Note: The photo’s still printing. I’ll share it soon!
October 11, 2012 § Leave a comment
Today, I was out visiting my bestest Barb. Barb and I met through a common friend once upon a time at a concert. I couldn’t imagine my life without her now. Funny how that works. Anyway, that’s besides the point.
Today, I was out visiting my bestest Barb so we could catch up AND she could have some fun with my hair. By fun I mean what you see to the right. Yes, some colour. She had so much fun playing and all I could think about was how much fun I was having… and my life before life got fun.

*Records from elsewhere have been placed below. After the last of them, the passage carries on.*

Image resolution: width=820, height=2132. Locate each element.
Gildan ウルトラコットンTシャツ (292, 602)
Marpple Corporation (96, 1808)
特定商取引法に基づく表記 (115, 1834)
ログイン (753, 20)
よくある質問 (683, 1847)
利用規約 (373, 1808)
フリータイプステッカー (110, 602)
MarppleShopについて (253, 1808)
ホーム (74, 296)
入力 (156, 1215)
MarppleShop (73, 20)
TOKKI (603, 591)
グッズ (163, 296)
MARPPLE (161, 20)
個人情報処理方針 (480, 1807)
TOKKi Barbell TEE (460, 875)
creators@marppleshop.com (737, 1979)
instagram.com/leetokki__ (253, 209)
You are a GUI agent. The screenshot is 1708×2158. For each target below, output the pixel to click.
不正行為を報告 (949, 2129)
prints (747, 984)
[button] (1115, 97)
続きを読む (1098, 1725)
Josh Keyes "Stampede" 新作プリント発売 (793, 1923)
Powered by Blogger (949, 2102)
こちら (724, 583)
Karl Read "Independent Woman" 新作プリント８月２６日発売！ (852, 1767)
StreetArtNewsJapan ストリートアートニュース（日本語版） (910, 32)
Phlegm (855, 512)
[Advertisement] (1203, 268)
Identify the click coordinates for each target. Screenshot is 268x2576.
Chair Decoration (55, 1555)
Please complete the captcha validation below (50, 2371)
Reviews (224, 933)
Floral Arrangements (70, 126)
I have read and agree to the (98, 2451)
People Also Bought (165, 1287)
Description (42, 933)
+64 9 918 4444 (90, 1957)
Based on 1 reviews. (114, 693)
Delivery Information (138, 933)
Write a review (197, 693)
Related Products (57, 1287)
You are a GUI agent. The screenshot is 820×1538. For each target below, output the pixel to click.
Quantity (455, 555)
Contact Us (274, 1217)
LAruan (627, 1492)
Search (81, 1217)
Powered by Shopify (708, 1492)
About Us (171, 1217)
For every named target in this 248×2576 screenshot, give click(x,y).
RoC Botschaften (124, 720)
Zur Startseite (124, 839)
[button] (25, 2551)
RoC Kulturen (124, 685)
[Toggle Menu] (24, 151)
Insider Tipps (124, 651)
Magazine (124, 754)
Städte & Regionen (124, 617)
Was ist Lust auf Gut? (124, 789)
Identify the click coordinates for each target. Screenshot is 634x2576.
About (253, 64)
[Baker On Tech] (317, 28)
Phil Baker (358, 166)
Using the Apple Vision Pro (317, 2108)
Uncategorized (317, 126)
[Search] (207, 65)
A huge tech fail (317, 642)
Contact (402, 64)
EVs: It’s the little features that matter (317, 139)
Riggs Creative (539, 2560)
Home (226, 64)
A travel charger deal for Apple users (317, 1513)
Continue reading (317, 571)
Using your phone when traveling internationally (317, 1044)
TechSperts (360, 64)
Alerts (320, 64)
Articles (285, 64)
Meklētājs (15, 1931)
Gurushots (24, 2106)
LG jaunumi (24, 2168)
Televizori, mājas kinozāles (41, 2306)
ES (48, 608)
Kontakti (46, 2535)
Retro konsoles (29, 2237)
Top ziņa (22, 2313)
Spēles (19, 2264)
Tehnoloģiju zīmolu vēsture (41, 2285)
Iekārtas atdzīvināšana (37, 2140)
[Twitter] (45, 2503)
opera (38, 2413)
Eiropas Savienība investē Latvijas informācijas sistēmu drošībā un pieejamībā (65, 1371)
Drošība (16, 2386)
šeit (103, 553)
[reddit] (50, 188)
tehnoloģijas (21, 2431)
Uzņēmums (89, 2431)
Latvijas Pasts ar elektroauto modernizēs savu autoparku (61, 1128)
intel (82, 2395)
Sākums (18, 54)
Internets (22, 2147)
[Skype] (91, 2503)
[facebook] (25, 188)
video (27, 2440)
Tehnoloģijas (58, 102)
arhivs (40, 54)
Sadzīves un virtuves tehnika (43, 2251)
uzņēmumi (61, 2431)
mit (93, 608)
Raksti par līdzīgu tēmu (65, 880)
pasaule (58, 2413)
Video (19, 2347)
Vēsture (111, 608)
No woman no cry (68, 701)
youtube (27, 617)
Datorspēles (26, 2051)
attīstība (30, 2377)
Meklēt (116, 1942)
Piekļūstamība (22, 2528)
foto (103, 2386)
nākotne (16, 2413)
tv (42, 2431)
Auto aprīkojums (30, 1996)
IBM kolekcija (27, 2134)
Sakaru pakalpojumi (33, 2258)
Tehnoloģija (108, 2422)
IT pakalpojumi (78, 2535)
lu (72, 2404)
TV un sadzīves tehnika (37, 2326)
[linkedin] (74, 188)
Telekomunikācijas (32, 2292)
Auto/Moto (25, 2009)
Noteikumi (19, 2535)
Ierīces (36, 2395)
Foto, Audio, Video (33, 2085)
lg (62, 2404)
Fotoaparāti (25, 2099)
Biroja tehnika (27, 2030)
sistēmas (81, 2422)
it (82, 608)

I’m so lucky to have found a space where it’s expected that I’ll be 100% myself… more if possible. The less I bring of myself to the table, the less successful I am.
I remembered back when I was in my yonder, younger years, everyone would fawn over my long blond hair. “It’s so gorgeous, why would you ever want to do anything with it?” they’d often comment. In high school, I let my friend Marla give me highlights once. They were exactly two shades darker than my current hair colour. You couldn’t even see them unless the light hit them just so.
When I was in university, I got bold one day on a road trip to Seattle with an old class mate and chopped my hair off from my long blond locks to a cute little bob. When we got home, I found the bestest ever stylist (before I met Barb) at Swizzlesticks in Edmonton. He was brave enough to take artistic liberties with my hair. His name was Dave. I loved him (for his scissor skills – not to be confused with scissoring skills – and because he always called me his Nordic princess). He popped my colour cherry. As in… he was the first one to add anything more than those little highlights to my hair. Who knew a hairstyle could be so freeing? In later years, I looked back on this time as being the time when I was the most “me”.
Speaking of the most me, guess who’s back to super short hair and experimenting with colours? I repopped my colour and short hair cherry when I jumped ship from corporate Calgary and joined ranks with Yelp – and the more comfortable I am in my own skin, the better things seem to get.
On popping your cherry…
Whatever it is… just go do it. It’s like your first. You’re nervous and you don’t really know what to expect. But it’s something you’ve heard your friends doing and it sounds like it could be a lot of fun. So, what’s holding you back?
No matter your first encounter, finding a new cherry to pop in your life will always add some pizzazz and excitement. You got over your “real” first time and now have a blast in those encounters, right? It’s time to apply the same feelings and experiences elsewhere! (Well… metaphorically-ish). So… POP!